Areas of Agreement / Disagreement

There is no consensus on the correctness of the formulas presented, and multiple competing views remain regarding the proper approach to calculating the probabilities. Participants express uncertainty about the integration and the assumptions underlying their models.

Contextual Notes

Participants highlight limitations in their understanding of the standard deviations of the horses' times, which affects their ability to derive accurate probability distributions. There are also unresolved questions about the appropriateness of certain mathematical techniques and the nature of the distributions being used.

cosmiccase
Messages
8
Reaction score
0
A horse race is going to take place with six runners.
The race is over 5 furlongs (1000 meters) and for each of the six contestants it is known that their probable times at this distance are:

horse 1: 57.00 sec
horse 2: 57.20 sec
horse 3: 57.35 sec
horse 4: 57.80 sec
horse 5: 58.10 sec
horse 6: 59.50 sec

But, as is always the case in horse races, these times are uncertain, so the outcome is unknown.
In fact each of the above times is accurate by plus or minus 0.50 seconds, i.e. for horse "1" there is a Gaussian distribution with mean 57.00 and standard deviation 0.5, for horse "2" there is a Gaussian with mean 57.20 and st. dev. 0.5 and so on.

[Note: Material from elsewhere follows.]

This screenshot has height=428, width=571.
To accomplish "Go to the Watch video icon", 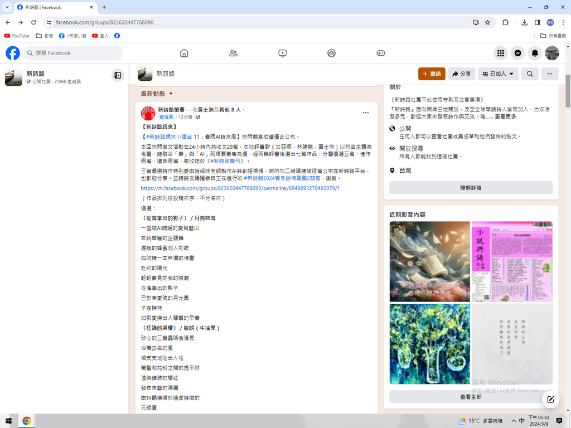I will pyautogui.click(x=282, y=53).
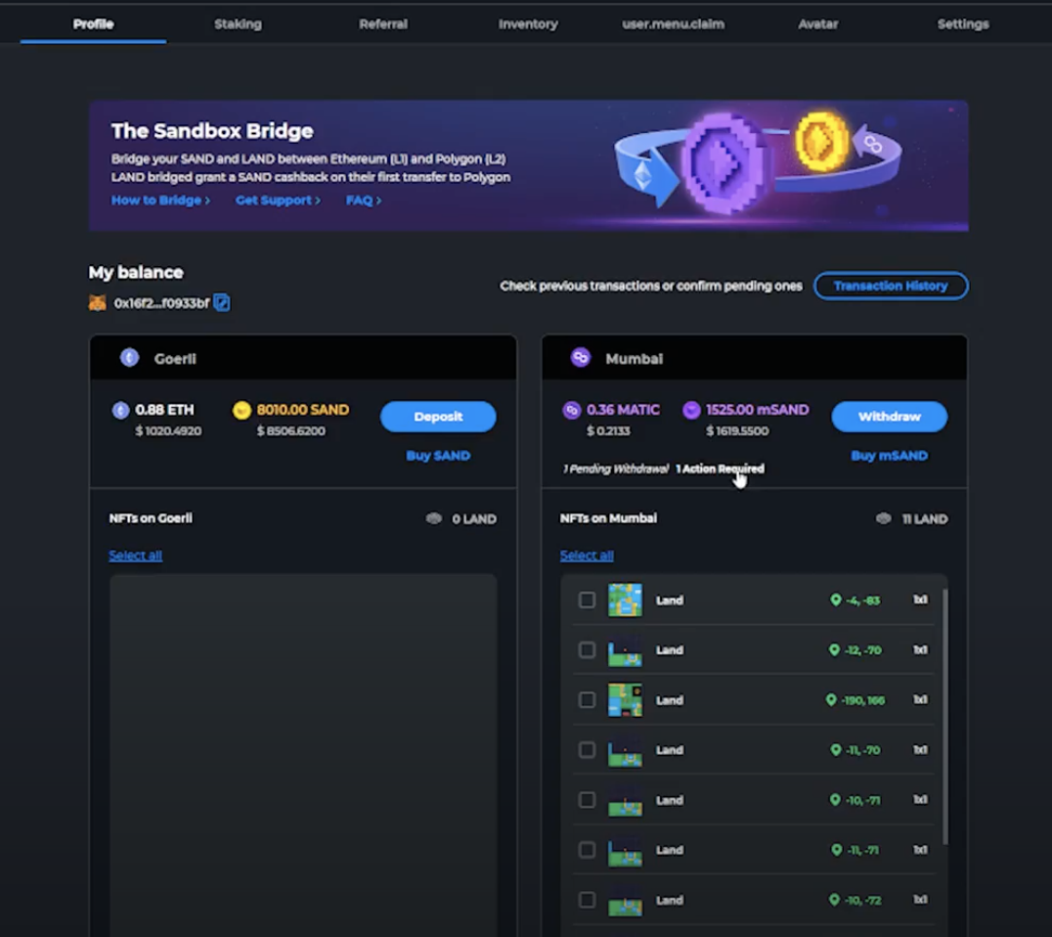
Task: Click the land thumbnail at -11, -70
Action: tap(625, 750)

What is the probability for each horse to win the race ?

There is an easy (but a little slow) answer that can be derived by Monte Carlo simulation using random numbers, but it's not what I 'm asking for.
Does anyone know a functional approximation for the winner's pdf ?
 
Physics news on Phys.org
Relabel horses A ... F.

Define t(min\A) = min{t(B), ..., t(F)}. t(min\A) is a random variable whose distribution can be obtained from the distributions of t(B) ... t(F).

"A" wins if t(A) < t(min\A) or 0 < t(min\A) - t(A). Let d(A) = t(min\A) - t(A). The distribution of d(A) can be obtained from those of t(min\A) and t(A). Let Fd(A) be the CDF of d(A). The probability that A would win is 1 - Fd(A)(0).
 
What is the distribution of t(min/A) then ?

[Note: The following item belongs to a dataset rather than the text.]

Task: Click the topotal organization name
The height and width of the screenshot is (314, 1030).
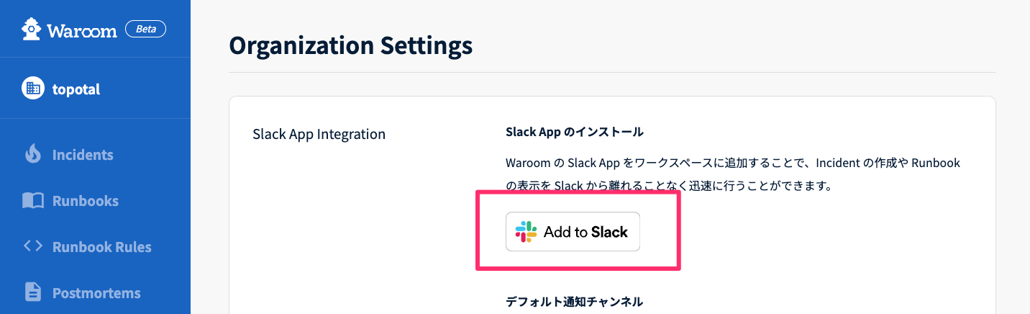Action: pos(76,89)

Simulation gives the following results for the numbers in my example:

horse 1: 0.47
horse 2: 0.29
horse 3: 0.19
horse 4: 0.04
horse 5: 0.01
horse 6: 0.00

(plus-minus 0.01)
 
Let [itex]\mathbb S[/itex] = {A, ..., F}.

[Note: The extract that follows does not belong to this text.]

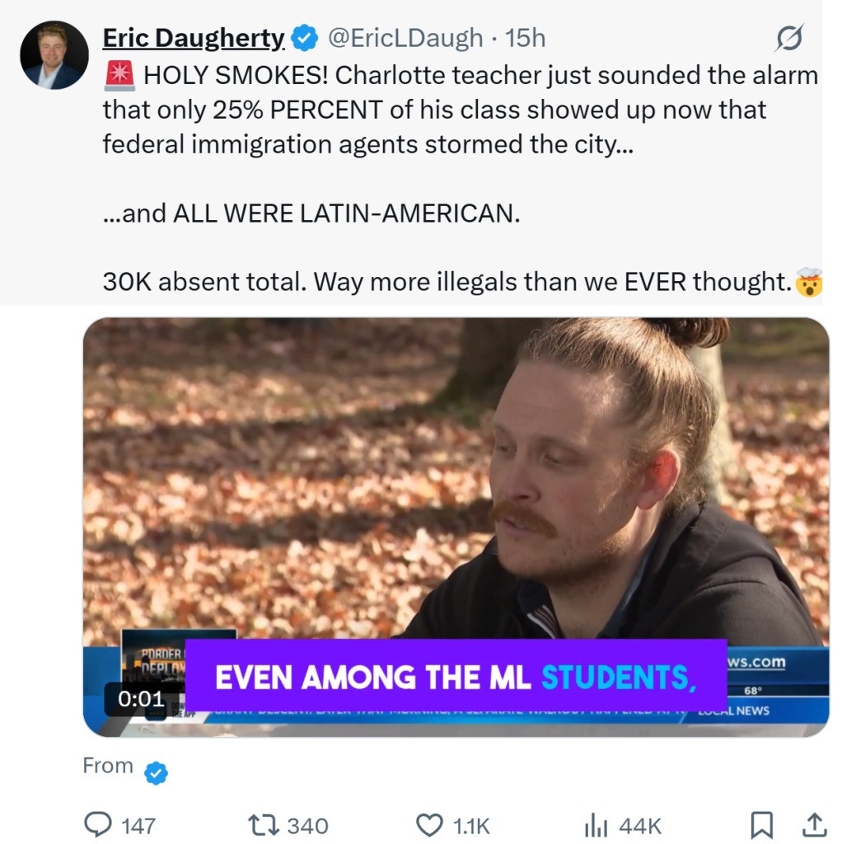Repost using the retweet arrows icon
Screen dimensions: 842x844
(x=264, y=825)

Prob{t(min\A) < x} = Prob{min{t(B), ..., t(F)} < x} = Prob{not all {t(B), ..., t(F)} > x} = 1 - Prob{all {t(B), ..., t(F)} > x} = [tex]1 - \prod_{k \in (\mathbb S\backslash A)}\left[1 - \Phi_k(x)\right][/tex] where [itex]\Phi_k[/itex] is the Gaussian CDF for t(k).
 
Just integrate using numerical methods you will get
0.4702
0.2858
0.1888
0.0427
0.0125
1.8568*1e-6
 
Can you write this down as a product of integrals ?
Is there a functional approximation when the means are Mi and the stds Si ?
 
cosmiccase said:
Can you write this down as a product of integrals ?
Is there a functional approximation when the means are Mi and the stds Si ?
For the answer I posted, you certainly can write it as a product of integrals because each [itex]\Phi_k(x)[/itex] is an integral. There may be a functional approximation but I don't know what it would look like. If you simulate it you should be able to fit some polynomial function using regression analysis.
 
integrals

EnumaElish imports some good looking math symbols.
Can one get those from the font menu ?

Anyway is it

P(A) = integral from 0 to infinity of {erf(t,Mb,Sb) x erf(t,Mc,Sc) ... x erf(t,Mf,Sf)} ?
 
I myself like 'em symbols; aren't they cool? All one has to do is to click on a symbol or formula and read the TeX instructions. That's how I started using them in the first place.

You had asked the distribution of t(min\A}. It is Prob{t(min\A) < x} = [tex]1 - \prod_{k \in (\mathbb S\backslash A)}\left[1 - \Phi_k(x)\right][/tex] and you have to substitute the CDF formula or integral for each [itex]\Phi_k(x)[/itex] for [itex]k \in \mathbb S[/itex]\A = {B, C, D, E, F}.
 
Last edited:
  • #10
PROB(A) = [tex]\int[/tex] dt . fa(t) [tex]\prod[/tex](1-erf([tex]\mu[/tex],[tex]\sigma[/tex],t))

That does n't look great but I think this is it.
The integral is from 0 to infinity.
fa is the Gaussian of "horse A".
erf are the cdfs of the Gaussians of B-C-D-E-F.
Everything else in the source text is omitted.